The authors focus on career counseling from a cultural perspective, using the proxy construct of race/ethnicity. They briefly describe traditional career counseling and critique the degree to which the myriad cultural contexts that shape clients' career development are incorporated into vocational theories and practice. They conducted a meta-analysis of research that has investigated the relationship between culture and vocational choice variables and concluded (a) that race/ethnicity differences do not greatly affect career aspirations but (b) that there are differences among racial/ethnic groups in perceptions of career-related opportunities and barriers.

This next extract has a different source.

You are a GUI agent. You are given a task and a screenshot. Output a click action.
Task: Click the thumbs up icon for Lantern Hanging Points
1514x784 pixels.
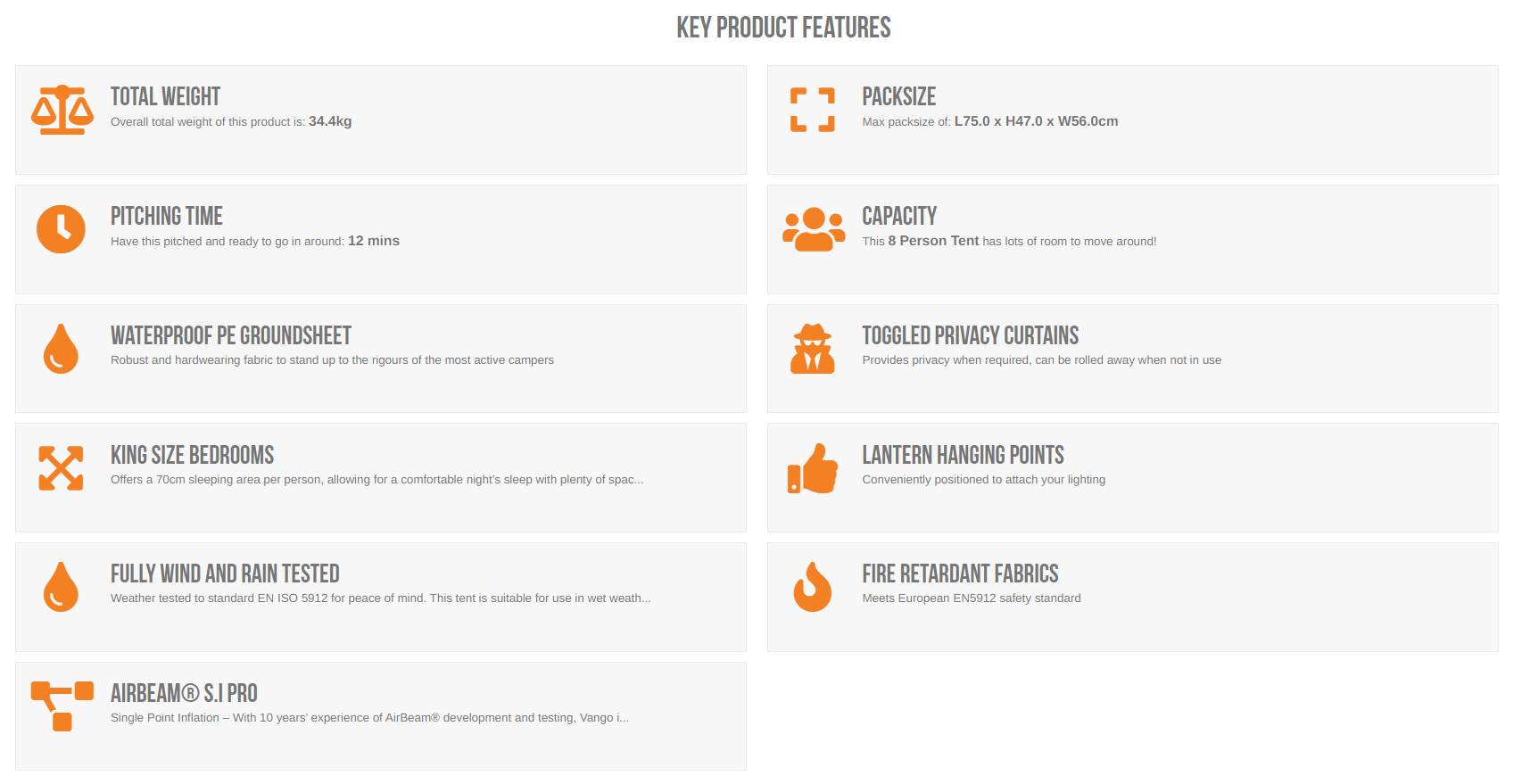coord(813,468)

Career counseling must incorporate different variables and different processes to be effective for clients from different cultural contexts. Racial/ethnic minority clients are entering a labor market in which people of their own racial/ethnic group are concentrated in lower level positions and unskilled occupations, influencing their perception of the opportunities available to them (Bureau of Labor Statistics, 2002). Cultural context makes a difference in the way people make decisions and choose their work. Racial/ethnic minority individuals may also be faced with challenges of racism and discrimination. Thus, the external challenges that racial/ethnic minority clients face differ from those faced by racial/ ethnic majority clients. In addition, their perspectives about work and career decision making may simply be different. The purpose of this article is to synthesize from empirical research what is known about racial/ethnic differences in career choices.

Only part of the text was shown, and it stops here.